我试图在 mahout 中对数据进行聚类。显示错误。这是错误
java.lang.ArrayIndexOutOfBoundsException: 0
at org.apache.mahout.clustering.classify.ClusterClassificationMapper.populateClusterModels(ClusterClassificationMapper.java:129)
at org.apache.mahout.clustering.classify.ClusterClassificationMapper.setup(ClusterClassificationMapper.java:74)
at org.apache.hadoop.mapreduce.Mapper.run(Mapper.java:142)
at org.apache.hadoop.mapred.MapTask.runNewMapper(MapTask.java:621)
at org.apache.hadoop.mapred.MapTask.run(MapTask.java:305)
at org.apache.hadoop.mapred.LocalJobRunner$Job.run(LocalJobRunner.java:177)
13/03/07 19:29:31 INFO mapred.JobClient: map 0% reduce 0%
13/03/07 19:29:31 INFO mapred.JobClient: Job complete: job_local_0010
13/03/07 19:29:31 INFO mapred.JobClient: Counters: 0
java.lang.InterruptedException: Cluster Classification Driver Job failed processing E:/Thesis/Experiments/Mahout dataset/input
at org.apache.mahout.clustering.classify.ClusterClassificationDriver.classifyClusterMR(ClusterClassificationDriver.java:276)

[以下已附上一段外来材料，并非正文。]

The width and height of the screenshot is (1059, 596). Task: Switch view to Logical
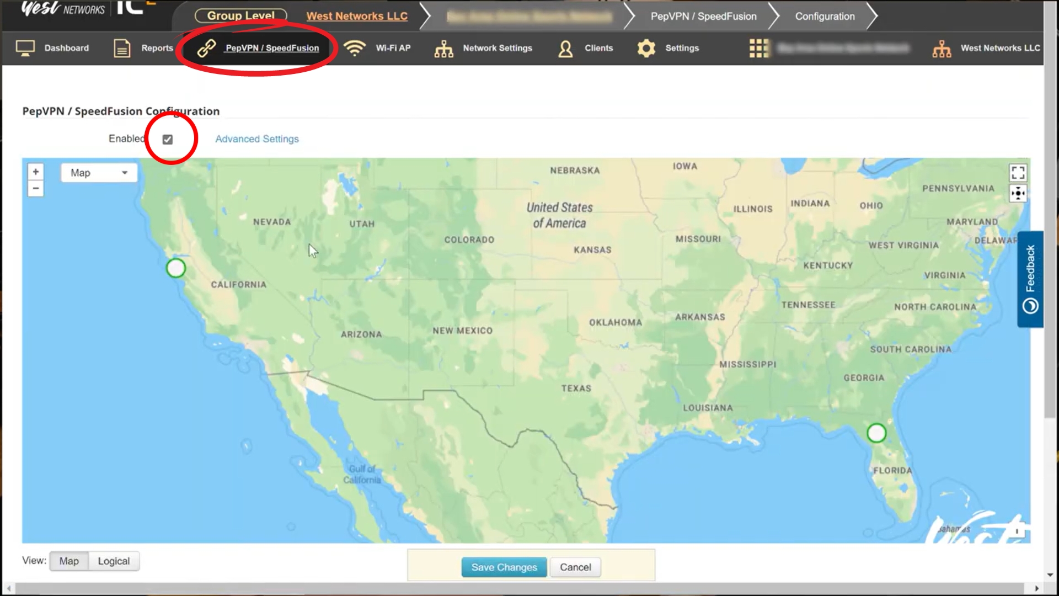point(114,561)
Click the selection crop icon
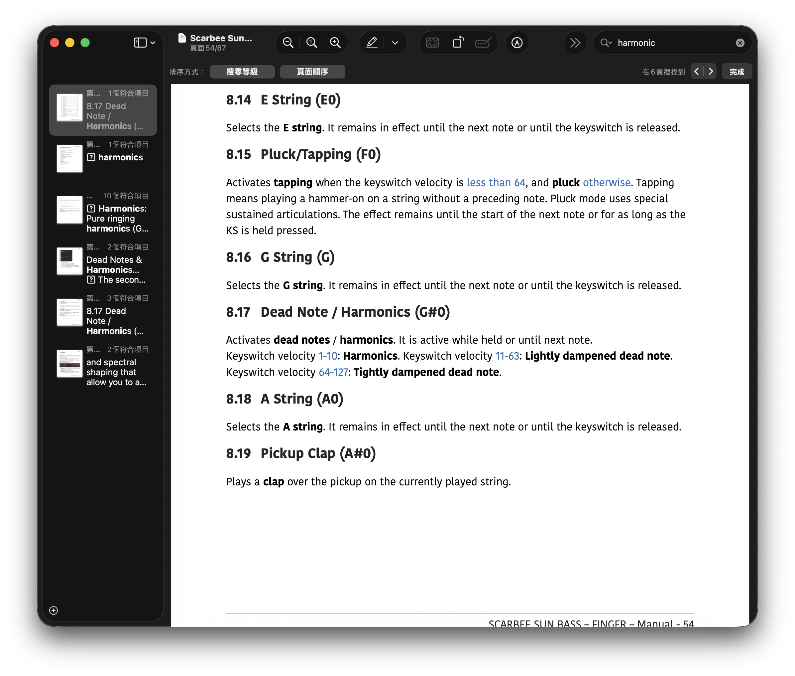The width and height of the screenshot is (795, 676). (x=433, y=43)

at org.apache.mahout.clustering.classify.ClusterClassificationDriver.run(ClusterClassificationDriver.java:135)
at org.apache.mahout.clustering.kmeans.KMeansDriver.clusterData(KMeansDriver.java:260)

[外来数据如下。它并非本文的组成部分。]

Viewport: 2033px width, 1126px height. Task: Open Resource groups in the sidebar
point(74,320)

at org.apache.mahout.clustering.kmeans.KMeansDriver.run(KMeansDriver.java:152)
at com.ifm.dataclustering.SequencePrep.<init>(SequencePrep.java:95)
at com.ifm.dataclustering.App.main(App.java:8)
这是我的代码
Configuration conf = new Configuration();
FileSystem fs = FileSystem.get(conf);
Path vector_path = new Path("E:/Thesis/Experiments/Mahout dataset/input/vector_input");
SequenceFile.Writer writer = new SequenceFile.Writer(fs, conf, vector_path, Text.class, VectorWritable.class);
VectorWritable vec = new VectorWritable();
for (NamedVector outputVec : vector) {
vec.set(outputVec);
writer.append(new Text(outputVec.getName()), vec);
}
writer.close();
// create initial cluster
Path cluster_path = new Path("E:/Thesis/Experiments/Mahout dataset/clusters/part-00000");
SequenceFile.Writer cluster_writer = new SequenceFile.Writer(fs, conf, cluster_path, Text.class, Kluster.class);
// number of cluster k
int k=4;
for(i=0;i<k;i++) {
NamedVector outputVec = vector.get(i);
Kluster cluster = new Kluster(outputVec, i, new EuclideanDistanceMeasure());
// System.out.println(cluster);
cluster_writer.append(new Text(cluster.getIdentifier()), cluster);
}
cluster_writer.close();
// set cluster output path
Path output = new Path("E:/Thesis/Experiments/Mahout dataset/output");
HadoopUtil.delete(conf, output);
KMeansDriver.run(conf, new Path("E:/Thesis/Experiments/Mahout dataset/input"), new Path("E:/Thesis/Experiments/Mahout dataset/clusters"),
output, new EuclideanDistanceMeasure(), 0.001, 10,
true, 0.0, false);
SequenceFile.Reader output_reader = new SequenceFile.Reader(fs,new Path("E:/Thesis/Experiments/Mahout dataset/output/" + Kluster.CLUSTERED_POINTS_DIR+ "/part-m-00000"), conf);
IntWritable key = new IntWritable();
WeightedVectorWritable value = new WeightedVectorWritable();
while (output_reader.next(key, value)) {
System.out.println(value.toString() + " belongs to cluster "
+ key.toString());
}
reader.close();
}